Attention has mainly been focused on financial services firms that have demutualised over the past ten years and whose shareholders have neglected to pick up what is rightfully theirs. Nearly £1bn in windfall shares belonging to more than half a million people remain unclaimed.
Time to claim
For example, Scottish Life demutualised in 2001 and has issued a final call to around 15,000 former members who have yet to claim around £7.5m, with the minimum payout worth at least £500. Standard Life has 222,000 ex-members who have yet to claim 83 million shares worth a total of around £261m, amounting to 4.2% of the company. Under company law, investors owning the unclaimed shares a re also entitled to claim dividends, and bonus shares which were due this July. The insurer says that “it is neither in the best interests of the individuals concerned, or the company, for these assets to be lying in trust.”
Friends Provident demutualised in July 2001, but still has an estimated 140,000 policyholders who have yet to make a claim for windfalls worth an average of £1,200. Unclaimed shares were converted to cash in 2004 and held for future claimants. Scottish Widows has more than 59,000 untraced members entitled to unclaimed compensation totalling £153m following the company’s acquisition by Lloyds TSB in March 2000. Halifax still has unclaimed windfalls worth £158m from its demutualisation in 1997 and estimates that 75,000 former members have yet to come forward. The bank sold the unclaimed shares in 2001 and put the proceeds, plus unclaimed dividends, in a no-interest account where former members have until 30 August 2010 to claim them.
Les Clarke, managing director at Assets Reunited, a firm that conducts searches to match people with their shareholdings, says that the need to find shareholders who have not claimed their assets is being driven by an increased focus on corporate governance. “Companies are beginning to ask whether it is good corporate governance to have millions of shares lying dormant because no one has checked whether the shareholders are still alive or are even aware of their existence,” says Clarke.
“Not bothering to track the owners of unclaimed assets appears lazy or complacent and companies cannot afford to look as if they are complacent about good corporate governance,” he says.

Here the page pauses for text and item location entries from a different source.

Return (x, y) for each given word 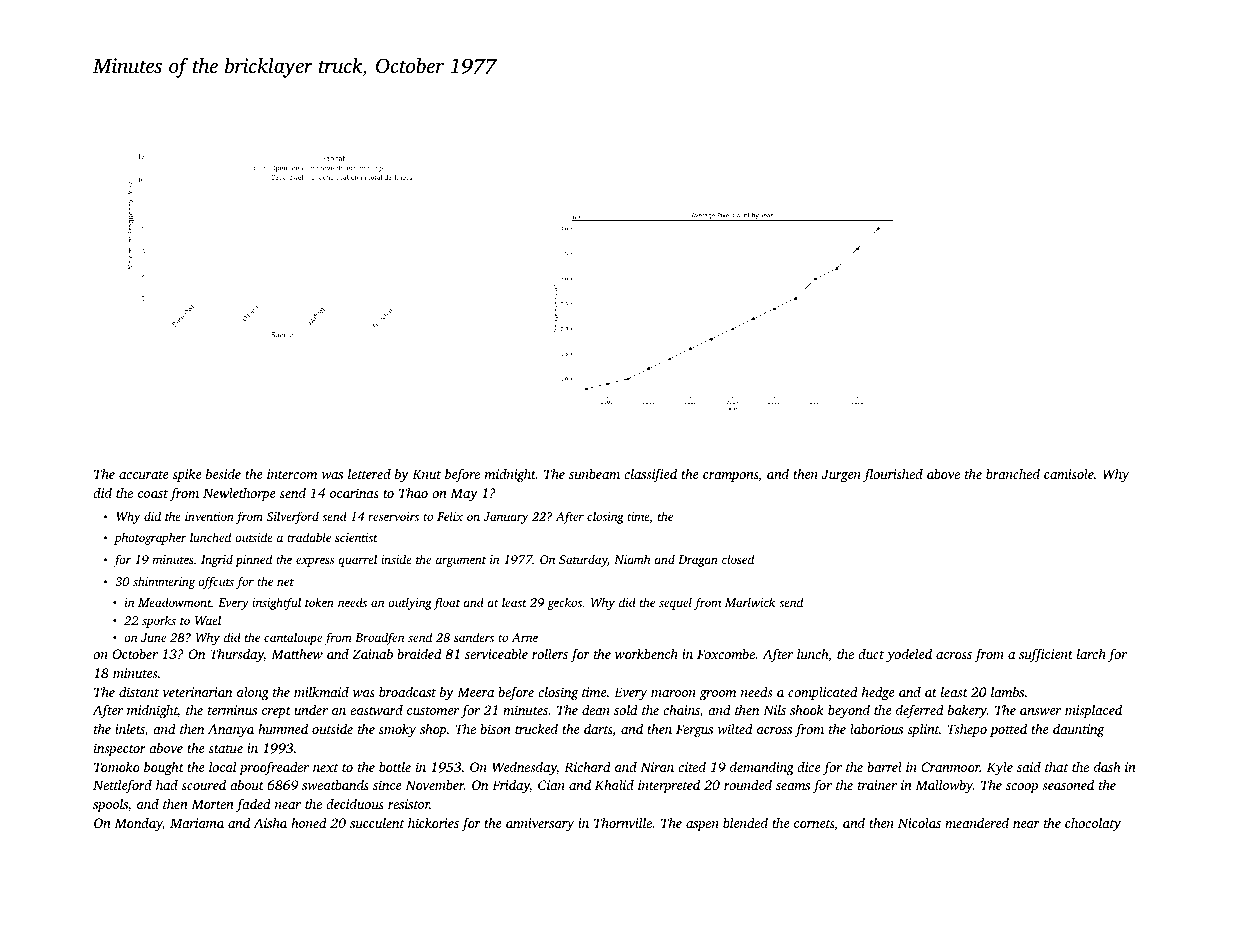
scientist (356, 537)
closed (738, 559)
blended (745, 822)
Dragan (698, 561)
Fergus (694, 730)
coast (153, 494)
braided (419, 653)
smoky (397, 730)
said (1029, 767)
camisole (1069, 474)
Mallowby (944, 786)
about (247, 784)
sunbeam (594, 474)
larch (1091, 653)
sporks (159, 621)
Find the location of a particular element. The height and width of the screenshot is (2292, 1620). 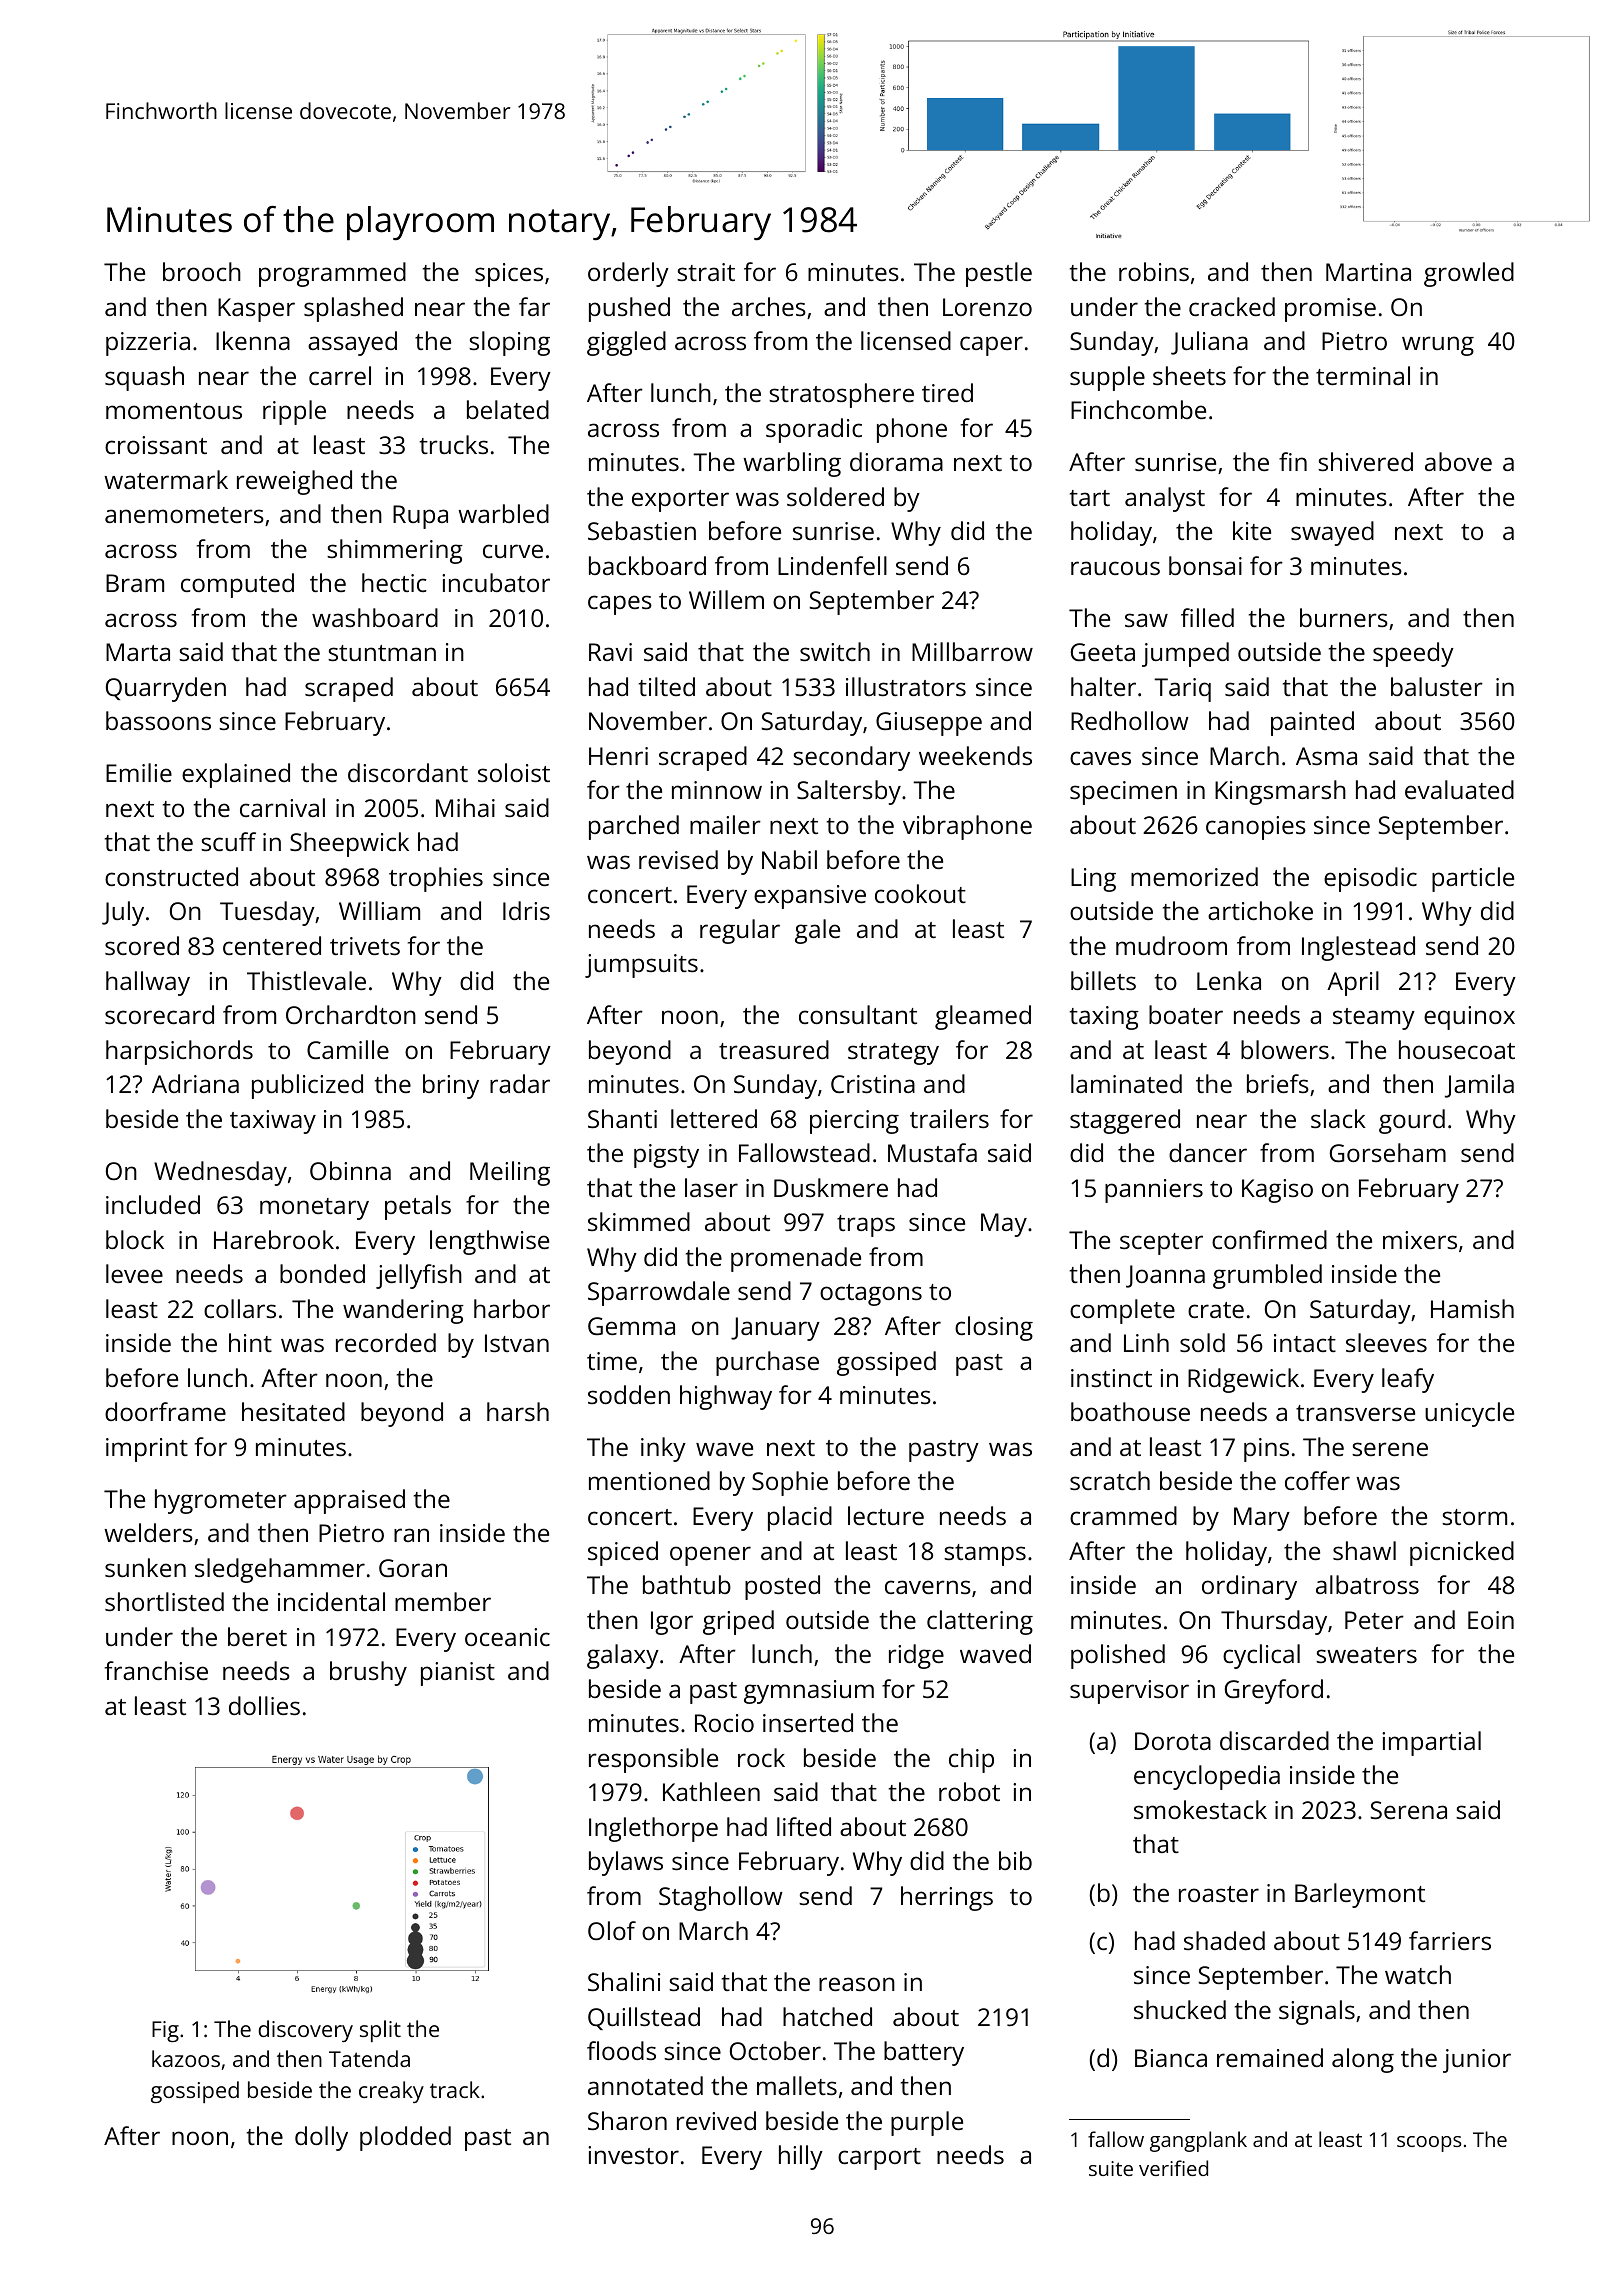

artichoke is located at coordinates (1260, 910).
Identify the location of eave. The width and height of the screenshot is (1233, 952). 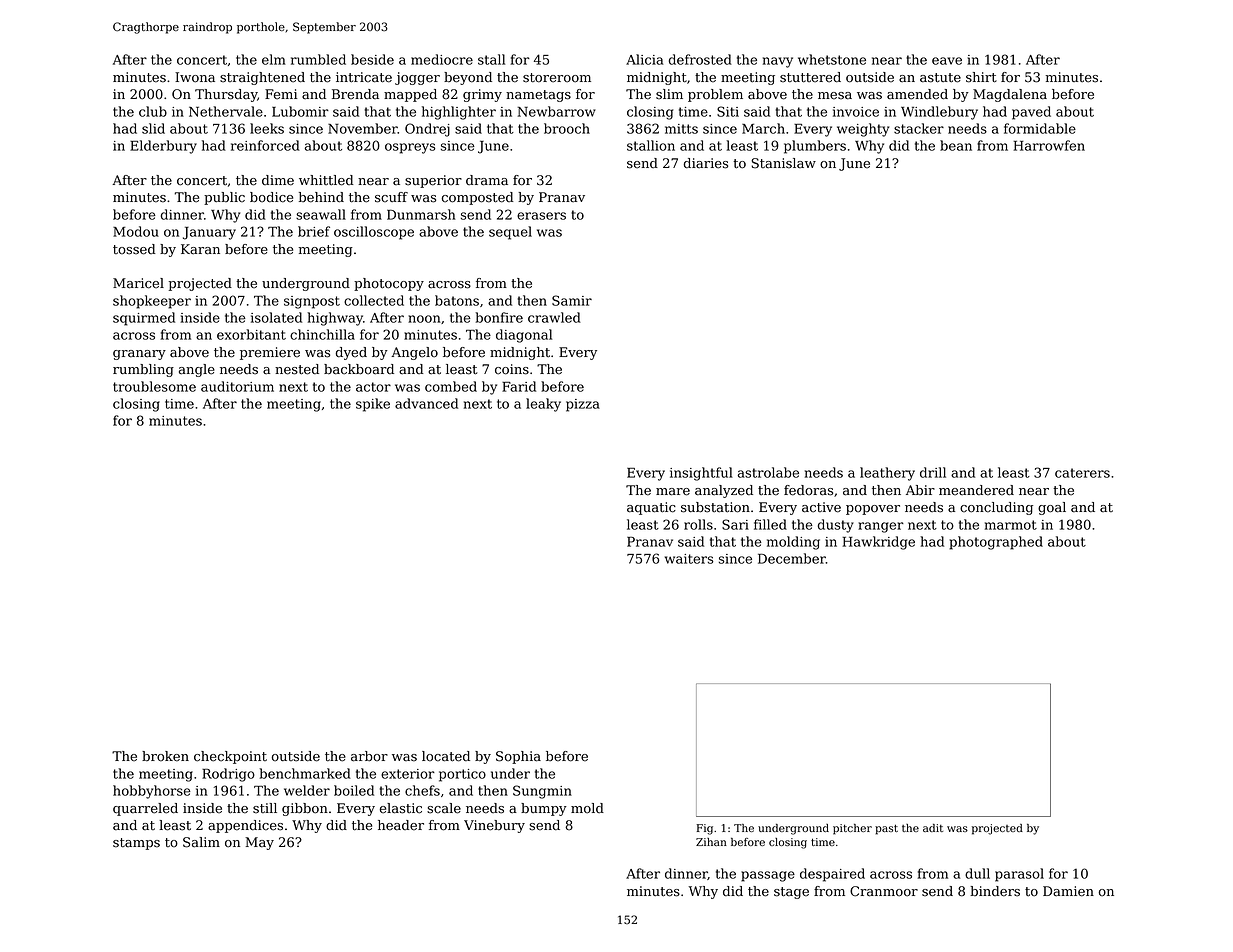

Furthermore, sending out company reports and other correspondence to tens of thousands of people who may have moved or are dead can also be an expensive waste of time, he adds.
Another pressing reason to reunite shareholders with their assets is the
increased threat of identity fraud. As letters are sent out to shareholders
whose details have not been checked for some time, the system is open to abuse,
says Clarke.
“It is not very difficult for someone to assume the identity of a shareholder if
correspondence is intercepted,” says Clarke. “Fraudsters will have access to
personal details and a lot of financial information and besides, not all
companies are going to carry out thorough checks to confirm their identities,”
he says.
Voting power
Companies have an important strategic reason for relocating lost shareholders
they need their votes. According to Clarke, some companies have realised the
benefits of tapping into the support of private investors to help push through
contentious corporate policies, such as fending off hostile takeover bids and
backing potential mergers.
Clarke points out that Marks & Spencer was able to fend off tycoon Philip Green’s takeover bid in part by garnering together the support of individual shareholders who might not normally have voted at annual or extraordinary general meetings. Barclays, however, has not been so lucky in its pursuit of dormant shareholders to back its acquisition of ABN Amro, he says.
“There have been some recent high profile acquisition targets that have been made or broken on the back of private investor support or lack of it,” says Clarke. “Also, companies acquiring target firms do not want to see such large liabilities on the accounts.”